The Bank of England is watching closely for signs of a pick-up in wages that could add to inflation which seems to be heading for around 3% due to the fall in the value of the pound since the Brexit referendum and as oil prices rise. 

So far the bank believes there is little pressure on most employers to raise pay sharply which could feed a more permanent inflation problem. 

Instead, the Bank of England has softened its previous forecasts for a rise in unemployment which it expects to stand at 4.7% this year, still above the level which it considers inflationary. 

A survey published earlier today showed inflation gnawed further into the budgets of British households this month, resulting in the sharpest fall in cash available to spend in two-and-a-half years. 

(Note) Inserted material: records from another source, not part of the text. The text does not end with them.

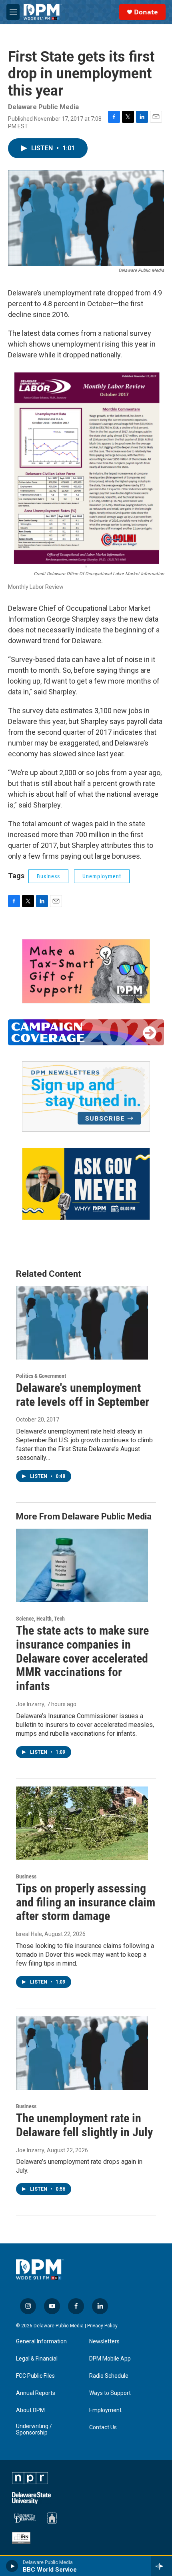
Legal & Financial (37, 2359)
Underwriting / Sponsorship (34, 2429)
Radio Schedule (108, 2376)
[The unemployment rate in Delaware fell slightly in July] (82, 2053)
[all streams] (161, 2566)
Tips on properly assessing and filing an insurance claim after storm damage (85, 1902)
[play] (12, 2566)
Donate (146, 12)
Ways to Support (110, 2393)
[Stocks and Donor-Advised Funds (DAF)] (86, 971)
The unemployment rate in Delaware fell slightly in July (84, 2125)
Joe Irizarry (30, 1704)
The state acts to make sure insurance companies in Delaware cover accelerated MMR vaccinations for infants (82, 1658)
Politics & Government (41, 1376)
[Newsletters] (86, 1096)
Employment (105, 2410)
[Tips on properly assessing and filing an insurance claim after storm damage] (82, 1823)
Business (48, 876)
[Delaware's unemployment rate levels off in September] (82, 1323)
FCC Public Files (35, 2376)
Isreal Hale (29, 1934)
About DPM (30, 2410)
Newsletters (104, 2342)
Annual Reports (35, 2393)
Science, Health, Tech (40, 1618)
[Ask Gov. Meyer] (86, 1184)
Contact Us (103, 2427)
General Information (41, 2342)
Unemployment (101, 876)
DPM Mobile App (110, 2359)
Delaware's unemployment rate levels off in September (82, 1395)
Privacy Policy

Earlier this week, another survey showed employers plan to increase pay by just 1% in the year ahead, the weakest rate since 2013. 

The ONS said workers' total earnings including bonuses rose by an annual 2.4% in the first quarter of 2017, edging up from growth of 2.3% in the three months to February and in line with the forecast in the Reuters poll of economists. 

The Bank of England expects wages to rise by 2% this year before picking up in 2018 and 2019. 

Data released yesterday showed UK consumer price inflation picked up speed in April to hit 2.7% and many economists think it will reach 3% soon. 

The ONS said today that the number of unemployment benefit claimants rose by 19,400 to just under 793,000 in April, slower than an increase of 33,500 in March. 

Economists taking part in the Reuters poll had expected the number of benefit claimants - which is considered to be a potential early warning sign of an economic downturn - to rise by 7,500.